╔══

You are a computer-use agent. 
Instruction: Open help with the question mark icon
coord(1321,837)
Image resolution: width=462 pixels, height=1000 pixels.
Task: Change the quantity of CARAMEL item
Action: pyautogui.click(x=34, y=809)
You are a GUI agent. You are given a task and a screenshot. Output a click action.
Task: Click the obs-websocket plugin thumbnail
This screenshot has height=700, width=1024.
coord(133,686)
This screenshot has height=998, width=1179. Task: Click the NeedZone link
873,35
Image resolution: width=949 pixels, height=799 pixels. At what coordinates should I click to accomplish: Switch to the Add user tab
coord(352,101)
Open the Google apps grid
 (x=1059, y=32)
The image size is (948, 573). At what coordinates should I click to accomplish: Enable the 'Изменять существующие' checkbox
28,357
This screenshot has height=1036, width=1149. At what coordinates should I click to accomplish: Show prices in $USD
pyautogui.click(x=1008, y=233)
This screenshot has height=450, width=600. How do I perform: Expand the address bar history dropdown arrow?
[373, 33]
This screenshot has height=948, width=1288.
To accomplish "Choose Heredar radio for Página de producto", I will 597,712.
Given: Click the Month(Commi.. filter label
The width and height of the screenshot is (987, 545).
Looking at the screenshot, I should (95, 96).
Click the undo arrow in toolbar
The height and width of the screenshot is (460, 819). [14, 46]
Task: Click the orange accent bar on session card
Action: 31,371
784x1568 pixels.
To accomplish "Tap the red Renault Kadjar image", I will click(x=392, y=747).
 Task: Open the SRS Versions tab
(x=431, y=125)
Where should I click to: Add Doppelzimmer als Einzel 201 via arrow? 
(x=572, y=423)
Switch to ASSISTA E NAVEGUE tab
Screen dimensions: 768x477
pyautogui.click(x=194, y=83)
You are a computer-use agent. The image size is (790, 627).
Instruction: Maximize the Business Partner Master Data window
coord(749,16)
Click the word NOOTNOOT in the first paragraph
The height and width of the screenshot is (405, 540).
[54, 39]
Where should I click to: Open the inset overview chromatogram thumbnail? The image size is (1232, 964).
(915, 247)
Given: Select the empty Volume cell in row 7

╚══

• Exercise goal: Search the entries for the string "agent" and return each line where it turns up.

• Output below:
You are a computer-use agent. 
You are a GUI agent. You are given a task and a screenshot. Output a click action.
You are a computer-use agent. The image size is (790, 627).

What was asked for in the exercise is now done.